Zaginęły dziś na sali 1kg sztangielki, które zwykle dokładałam sobie do np 7,5 i 12,5kg, żeby od razu nie przeskakiwac na 10 czy 15. W związku z czym zmieniły sie obciążenia w stosunku do poprzedniego tygodnia.
Wyciskanie młotkowe z 12,5 zamiast z 13,5, ale za to z odpowiednią ilościa powtórzeń. Poprzednio było 13,5, ale powtórzone 6 i 5 razy.
Rozpiętki-musiałam więc 7,5kg ruszać, bo 9 to było już za dużo.
Wiosło-tu chyba podobnie jak w siadzie, za szybko poszłam z ciężarem. Nie wiem czy nie lepiej będzie zmniejszyć na następnym. Tylko nie wiem od jakiego zacząć i o ile podnosić.

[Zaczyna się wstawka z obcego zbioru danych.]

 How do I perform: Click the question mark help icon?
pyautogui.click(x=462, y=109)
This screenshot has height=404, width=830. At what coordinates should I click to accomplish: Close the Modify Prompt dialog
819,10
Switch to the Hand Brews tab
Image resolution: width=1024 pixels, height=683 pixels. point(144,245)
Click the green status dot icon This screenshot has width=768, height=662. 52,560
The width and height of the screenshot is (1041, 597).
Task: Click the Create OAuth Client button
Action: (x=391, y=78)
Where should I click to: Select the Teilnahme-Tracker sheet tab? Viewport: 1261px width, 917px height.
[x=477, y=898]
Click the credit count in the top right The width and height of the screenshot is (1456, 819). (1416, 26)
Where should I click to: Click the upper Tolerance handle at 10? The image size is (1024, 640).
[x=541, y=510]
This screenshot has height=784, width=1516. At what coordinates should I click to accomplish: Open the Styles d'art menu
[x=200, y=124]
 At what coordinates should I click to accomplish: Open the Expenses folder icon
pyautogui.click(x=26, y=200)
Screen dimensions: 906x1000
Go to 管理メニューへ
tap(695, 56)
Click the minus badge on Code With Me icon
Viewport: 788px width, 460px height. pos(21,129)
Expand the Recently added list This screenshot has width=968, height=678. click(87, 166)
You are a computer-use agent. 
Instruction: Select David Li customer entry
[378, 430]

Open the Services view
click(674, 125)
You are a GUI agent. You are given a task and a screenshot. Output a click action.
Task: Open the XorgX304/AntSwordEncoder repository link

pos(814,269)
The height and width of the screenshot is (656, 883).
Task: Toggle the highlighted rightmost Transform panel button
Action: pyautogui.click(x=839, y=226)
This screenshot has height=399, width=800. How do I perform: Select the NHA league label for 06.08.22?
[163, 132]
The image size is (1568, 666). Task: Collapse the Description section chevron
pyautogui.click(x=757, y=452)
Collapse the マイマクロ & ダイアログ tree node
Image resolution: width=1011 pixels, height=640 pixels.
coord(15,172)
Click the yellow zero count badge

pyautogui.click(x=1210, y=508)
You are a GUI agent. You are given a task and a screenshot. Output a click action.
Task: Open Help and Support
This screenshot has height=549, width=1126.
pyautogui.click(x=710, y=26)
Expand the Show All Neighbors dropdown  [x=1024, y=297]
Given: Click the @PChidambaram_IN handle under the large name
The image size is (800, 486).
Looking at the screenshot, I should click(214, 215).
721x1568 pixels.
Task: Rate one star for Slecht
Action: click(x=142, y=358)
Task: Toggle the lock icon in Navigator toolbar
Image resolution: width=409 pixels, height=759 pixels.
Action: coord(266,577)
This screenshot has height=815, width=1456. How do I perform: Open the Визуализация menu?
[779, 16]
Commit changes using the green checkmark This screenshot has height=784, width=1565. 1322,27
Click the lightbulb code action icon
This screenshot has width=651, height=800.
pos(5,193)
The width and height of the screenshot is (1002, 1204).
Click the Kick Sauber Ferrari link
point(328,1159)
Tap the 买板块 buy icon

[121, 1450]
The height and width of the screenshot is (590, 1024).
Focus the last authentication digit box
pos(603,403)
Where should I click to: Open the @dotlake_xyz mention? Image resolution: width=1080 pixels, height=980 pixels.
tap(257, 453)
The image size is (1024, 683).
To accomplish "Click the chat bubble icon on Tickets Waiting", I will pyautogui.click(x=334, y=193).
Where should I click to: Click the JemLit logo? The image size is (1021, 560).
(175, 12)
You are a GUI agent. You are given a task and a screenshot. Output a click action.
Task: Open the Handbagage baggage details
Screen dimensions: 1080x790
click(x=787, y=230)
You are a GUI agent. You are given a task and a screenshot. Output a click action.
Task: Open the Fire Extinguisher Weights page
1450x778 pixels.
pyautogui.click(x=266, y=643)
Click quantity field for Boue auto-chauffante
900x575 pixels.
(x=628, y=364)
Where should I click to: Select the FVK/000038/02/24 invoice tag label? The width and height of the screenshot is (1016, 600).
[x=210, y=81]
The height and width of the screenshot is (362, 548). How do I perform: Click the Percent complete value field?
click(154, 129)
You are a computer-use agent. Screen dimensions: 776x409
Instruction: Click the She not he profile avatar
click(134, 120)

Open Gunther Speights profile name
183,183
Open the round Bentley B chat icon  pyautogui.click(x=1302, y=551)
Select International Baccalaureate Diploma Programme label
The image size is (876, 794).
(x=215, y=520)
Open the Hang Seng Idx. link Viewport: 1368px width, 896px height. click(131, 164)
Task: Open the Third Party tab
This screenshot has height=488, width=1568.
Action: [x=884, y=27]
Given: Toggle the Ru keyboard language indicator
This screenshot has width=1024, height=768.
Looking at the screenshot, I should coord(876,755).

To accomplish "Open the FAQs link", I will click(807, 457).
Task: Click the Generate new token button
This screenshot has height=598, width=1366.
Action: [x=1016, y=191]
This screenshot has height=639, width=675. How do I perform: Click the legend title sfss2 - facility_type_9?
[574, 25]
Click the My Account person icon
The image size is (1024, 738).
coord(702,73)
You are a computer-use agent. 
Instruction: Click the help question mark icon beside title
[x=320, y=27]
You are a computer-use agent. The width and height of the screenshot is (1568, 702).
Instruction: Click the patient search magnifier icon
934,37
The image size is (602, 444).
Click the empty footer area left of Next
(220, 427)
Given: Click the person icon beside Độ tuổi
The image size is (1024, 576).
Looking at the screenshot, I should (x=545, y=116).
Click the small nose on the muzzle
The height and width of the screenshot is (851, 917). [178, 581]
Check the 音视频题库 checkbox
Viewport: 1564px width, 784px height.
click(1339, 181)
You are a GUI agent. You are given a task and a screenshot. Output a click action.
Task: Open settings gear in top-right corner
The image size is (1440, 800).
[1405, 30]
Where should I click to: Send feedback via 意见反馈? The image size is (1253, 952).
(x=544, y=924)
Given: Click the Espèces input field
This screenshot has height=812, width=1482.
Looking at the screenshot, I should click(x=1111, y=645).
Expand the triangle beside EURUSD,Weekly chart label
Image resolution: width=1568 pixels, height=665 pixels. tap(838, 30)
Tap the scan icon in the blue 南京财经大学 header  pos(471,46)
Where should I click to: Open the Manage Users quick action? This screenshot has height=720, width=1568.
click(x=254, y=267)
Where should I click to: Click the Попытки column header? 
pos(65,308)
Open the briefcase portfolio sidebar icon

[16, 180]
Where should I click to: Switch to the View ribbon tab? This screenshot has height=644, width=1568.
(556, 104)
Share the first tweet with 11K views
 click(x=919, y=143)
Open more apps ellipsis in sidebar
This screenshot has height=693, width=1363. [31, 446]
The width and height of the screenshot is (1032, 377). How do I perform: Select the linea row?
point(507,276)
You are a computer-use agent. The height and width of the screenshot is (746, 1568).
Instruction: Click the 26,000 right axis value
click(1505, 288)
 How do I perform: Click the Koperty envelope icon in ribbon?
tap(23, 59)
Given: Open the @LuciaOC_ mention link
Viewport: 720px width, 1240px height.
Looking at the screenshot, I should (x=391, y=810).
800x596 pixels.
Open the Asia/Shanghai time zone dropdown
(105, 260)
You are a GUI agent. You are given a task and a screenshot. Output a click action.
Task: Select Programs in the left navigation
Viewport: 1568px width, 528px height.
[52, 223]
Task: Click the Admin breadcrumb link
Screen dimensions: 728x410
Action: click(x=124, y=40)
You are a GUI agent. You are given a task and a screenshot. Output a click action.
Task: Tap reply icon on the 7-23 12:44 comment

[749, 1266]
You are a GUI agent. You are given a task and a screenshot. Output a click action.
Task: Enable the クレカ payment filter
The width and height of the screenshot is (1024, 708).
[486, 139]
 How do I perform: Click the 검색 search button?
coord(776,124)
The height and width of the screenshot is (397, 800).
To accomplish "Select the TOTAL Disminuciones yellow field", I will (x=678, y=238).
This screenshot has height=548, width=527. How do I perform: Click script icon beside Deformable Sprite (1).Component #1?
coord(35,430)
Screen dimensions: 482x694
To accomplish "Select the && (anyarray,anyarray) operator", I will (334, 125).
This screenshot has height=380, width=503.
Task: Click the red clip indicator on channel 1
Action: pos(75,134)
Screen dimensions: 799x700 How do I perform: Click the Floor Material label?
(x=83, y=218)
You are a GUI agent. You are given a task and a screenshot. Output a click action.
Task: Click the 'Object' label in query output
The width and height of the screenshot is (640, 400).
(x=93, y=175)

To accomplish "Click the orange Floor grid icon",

Miało być w pierwszej wersji opuszczanie się na drążku. Nie wyszło, bo drążki na siłce strasznie wysoko i nie miałam nic do podłożenia, żeby do niego sięgnąć. Miałam więc robić przyciąganie drążka, ale dziś wpadł mi do głowy inny pomysł. Położyłam sztangę na najwyższych hakach i w ten sposób uzyskałam drążek na odpowiedniej wysokości. Że też nie pomyślałam o tym wcześniej Mogłam się spokojnie na nim zawiesić i opuścić, ale w efekcie wyszło mi podciąganie na drążku i udało mi się po 3 razy. Jestem w szoku, bo nie sądziłam, że może mi się coś takiego udać.
Więc mam teraz robić to podciąganie czy jednak opuszczanie?